Even the Customs and Border Protection claims it is “fully aware of and deeply concerned about arrests of our employees.” However, the Border Patrol does not publish information about how often or under what circumstances it uses force. Civil rights cases brought against border patrol officers “are extremely difficult, prosecutors say, because agents are loath to report peers and juries are reluctant to convict those standing guard along the country’s borders.”
This sort of misconduct is probably not the norm amongst the thousands of border patrol agents who honorably risk their lives to defend our borders. However, its repeated occurrence makes it hard to argue that these are simply “accidents” or isolated incidents. Many experts have identified the problem as being one of insufficient training. Tony Payan of the University of Texas at El Paso, told the Los Angeles Times, “[t]hey [border patrol] see themselves as a quasi-military body defending the country. Add to that the fact that they are expanding rapidly, and you have thousands of rookies who have very little experience.” Scholars, advocates, and watchdog groups have been echoing Payan’s concerns as far back as 2006. “This is not something where you can snap your fingers and have thousands go on the job,” said Deborah W. Meyers of the Migration Policy Institute. “It is a demanding job, and training is important and intense.”
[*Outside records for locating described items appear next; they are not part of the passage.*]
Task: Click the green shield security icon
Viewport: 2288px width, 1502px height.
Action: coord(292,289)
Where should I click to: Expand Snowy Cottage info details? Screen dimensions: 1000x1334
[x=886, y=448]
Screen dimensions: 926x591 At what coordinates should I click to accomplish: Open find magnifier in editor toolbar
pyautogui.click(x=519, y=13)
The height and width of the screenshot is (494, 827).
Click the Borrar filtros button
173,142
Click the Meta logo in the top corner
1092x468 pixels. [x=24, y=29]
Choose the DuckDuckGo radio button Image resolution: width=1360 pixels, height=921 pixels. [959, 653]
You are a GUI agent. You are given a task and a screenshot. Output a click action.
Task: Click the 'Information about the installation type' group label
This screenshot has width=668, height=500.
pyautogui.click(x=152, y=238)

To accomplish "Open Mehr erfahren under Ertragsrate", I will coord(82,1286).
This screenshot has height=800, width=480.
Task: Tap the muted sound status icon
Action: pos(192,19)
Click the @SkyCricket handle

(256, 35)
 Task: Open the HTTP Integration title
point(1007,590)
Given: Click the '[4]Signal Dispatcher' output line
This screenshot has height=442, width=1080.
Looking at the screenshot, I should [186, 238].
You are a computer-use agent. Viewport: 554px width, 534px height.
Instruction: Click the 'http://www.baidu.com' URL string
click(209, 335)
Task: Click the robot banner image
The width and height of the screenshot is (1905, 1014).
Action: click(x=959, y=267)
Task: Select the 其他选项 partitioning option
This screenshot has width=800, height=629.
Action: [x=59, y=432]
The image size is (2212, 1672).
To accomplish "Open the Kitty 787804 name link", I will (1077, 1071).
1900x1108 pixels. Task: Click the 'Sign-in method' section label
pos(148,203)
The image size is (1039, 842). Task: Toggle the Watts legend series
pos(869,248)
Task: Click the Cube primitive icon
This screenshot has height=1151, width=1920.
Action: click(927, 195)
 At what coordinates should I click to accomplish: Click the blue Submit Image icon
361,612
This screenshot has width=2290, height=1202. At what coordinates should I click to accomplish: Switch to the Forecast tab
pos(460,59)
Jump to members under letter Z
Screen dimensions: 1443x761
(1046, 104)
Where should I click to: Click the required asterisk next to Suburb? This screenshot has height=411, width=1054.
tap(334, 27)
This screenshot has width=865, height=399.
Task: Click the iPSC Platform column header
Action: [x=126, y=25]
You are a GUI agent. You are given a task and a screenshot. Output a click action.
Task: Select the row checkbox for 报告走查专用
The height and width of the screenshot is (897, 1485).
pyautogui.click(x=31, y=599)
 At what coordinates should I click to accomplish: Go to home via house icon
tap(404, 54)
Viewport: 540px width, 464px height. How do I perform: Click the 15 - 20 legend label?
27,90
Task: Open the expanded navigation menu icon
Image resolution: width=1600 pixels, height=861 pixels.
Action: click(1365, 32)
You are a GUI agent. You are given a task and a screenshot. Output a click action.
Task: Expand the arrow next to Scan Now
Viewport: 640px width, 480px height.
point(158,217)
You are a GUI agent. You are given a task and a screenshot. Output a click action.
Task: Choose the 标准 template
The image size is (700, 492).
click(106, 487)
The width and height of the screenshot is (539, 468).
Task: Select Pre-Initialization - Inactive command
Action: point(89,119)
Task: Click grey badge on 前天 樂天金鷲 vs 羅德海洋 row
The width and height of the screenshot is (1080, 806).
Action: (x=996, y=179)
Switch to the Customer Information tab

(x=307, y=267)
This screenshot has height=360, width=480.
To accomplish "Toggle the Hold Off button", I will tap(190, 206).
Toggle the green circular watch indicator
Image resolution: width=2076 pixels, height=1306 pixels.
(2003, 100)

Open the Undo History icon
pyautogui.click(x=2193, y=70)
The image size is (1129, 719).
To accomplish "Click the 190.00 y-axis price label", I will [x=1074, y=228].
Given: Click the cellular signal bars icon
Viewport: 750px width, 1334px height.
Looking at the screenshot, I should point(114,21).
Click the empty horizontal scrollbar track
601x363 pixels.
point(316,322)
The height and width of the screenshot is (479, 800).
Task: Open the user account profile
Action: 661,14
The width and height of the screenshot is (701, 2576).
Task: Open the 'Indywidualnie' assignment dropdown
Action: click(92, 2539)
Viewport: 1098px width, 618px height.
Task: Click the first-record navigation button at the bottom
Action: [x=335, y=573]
There has also been one other disturbing trend within the Customs and Border Protection agency: a rise in suicides. Given that few of the officers left behind suicide notes, it’s impossible to say that what is causing some officers to kill themselves is related to what is driving the misconduct of others. However, the Associated Press suggested one explanation: boredom. Reporter Paul J. Weber claims that “stepped-up border security — including 600 miles of fence and an even larger ‘virtual’ fence that is monitored online — has reduced the number of illegal crossings, as has the economic hardship of the recession.” According to Weber, “the result is a job that went from thrilling to downright boring.” Though whether they’re bored or not, few would argue that that the political debate debate has made their job any less stressful.